Help with bad Audio

NaperRick wrote on 1/7/2005, 8:51 AM
I have to complete a family video for my mother's 90th birthday this Sunday.
All my siblings have sent me taped greeting to compile into a DVD.
As expected the videos are a dog's breakfast of quality, mostly bad.
I can deal with the video side. My problem is the audio.
I want to make the audio as easy to understand as possible for my mother.
All the submitted tapes used the on-camera mike.
First off, I know nothing about audio and only have the tools included with Vegas to use.
The biggest problem, other than low volume level, is the echoy quality of the audio. The rooms are quiet for the most part but the voices get kind of lost in the empty room sound.
Could anyone offer some specific suggests on which included filters I should use and kind of a cook-book approach to try and improve the audio so my mother can hear what the people are saying as best possible.
Any help would be greatly appeciated.
Rick

Comments

ScottW wrote on 1/7/2005, 10:15 AM
How about subtitles?
dpvollmer wrote on 1/7/2005, 10:53 AM
Since I use Sound Forge for all my 2-track editing I may not be much help. However, since these video tapes came from different people I would capture, edit, and render each tape separately as their own AVI. Then I would create a new Vegas project and bring each previously rendered AVI onto the new timeline in the order you want using whatever transitions, titles, etc. you want. You might also want to create a DVD chapter for each different tape so that your mother can go to a particular one if she wants.

On the audio side in Vegas, I would use the audio plug in for your audio tracks and would at least utilize the EQ, Compressor, and Gate processors. If Wave Hammer is a part of Vegas (I have it in Sound Forge, so it shows up in Vegas) that mignt help your audio levels quite a bit. I also have Sony's Noise Reduction as well as Virtos Noise Wizard, both of which are invaluable to me when it comes to eliminating (or at least greatly reducing) unwanted noise.

Once you have rendered each video segment and brought them into a new project you can insert a Volume Envelope to equalize the audio levels of each of the segments so that one is not a great deal louder or softer than another.

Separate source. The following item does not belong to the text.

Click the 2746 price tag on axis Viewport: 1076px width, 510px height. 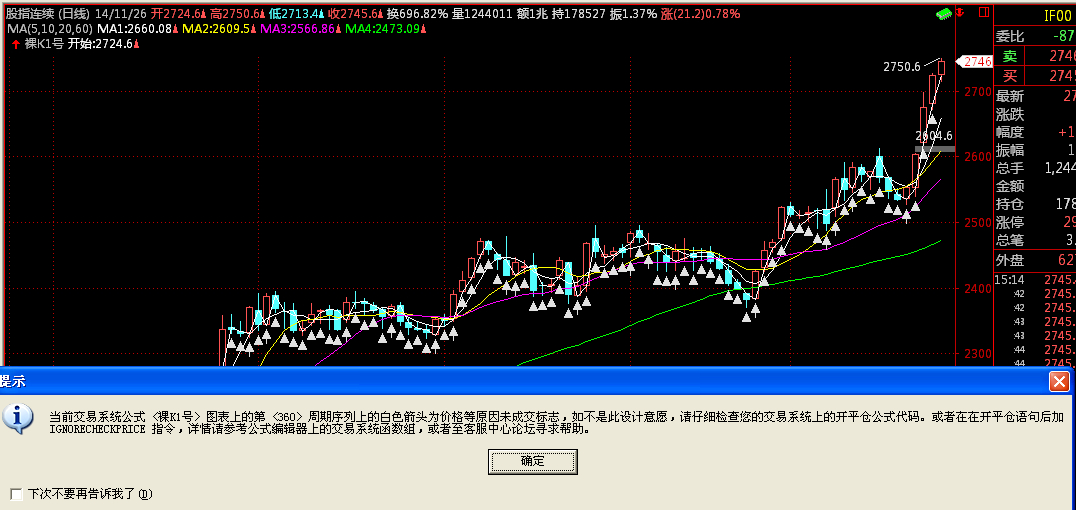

By the way, in my opinion, the audio is more important than the video as the eyes forgive more than the ears do. The message comes much more from the words that are being spoken to your mother than it does from the video. My mother will be 90 in April and is hard of hearing but can see pretty good. She doesn't complain about lousy video on her TV but wants to hear (and understand) the audio. And speaking of understanding what is being said, you will want to boost the upper mids as older people tend to not hear those and higher frequencies very well.

Hope this helps and wish your mother Happy Birthday for me this Sunday! I know she will love the DVD you are making her.

David

TorS wrote on 1/7/2005, 11:57 AM
I think you should rather brutally remove much of the bass information below - say 300. Use the paragraphic EQ, forget about the default three audio FXs.
Lift a little (up to 5 dB) around 900 - 1200kHz. Experiment with each clip to get the right point.
Add several instnces of the EQ if you need to.
if there's a distinct hum or stable noise, try the stacked filter preset (also paragraphic EQ) and experiment to find the best posish. Just reset all the prametres to the optimal point. You do not get Noise reduction with Vegas.

AFTER that, use the graphic dynamics ad set 2:1 or 3:1 compressor. This will not make for pretty audio, but should make it "readable".
Tor

NaperRick wrote on 1/7/2005, 3:58 PM
Thanks for the help.
I'm going to give it a try this evening and see how much better I can make it.
Should be an interesting learning opportunity. Just wish I had a little more time to get it right (righter...).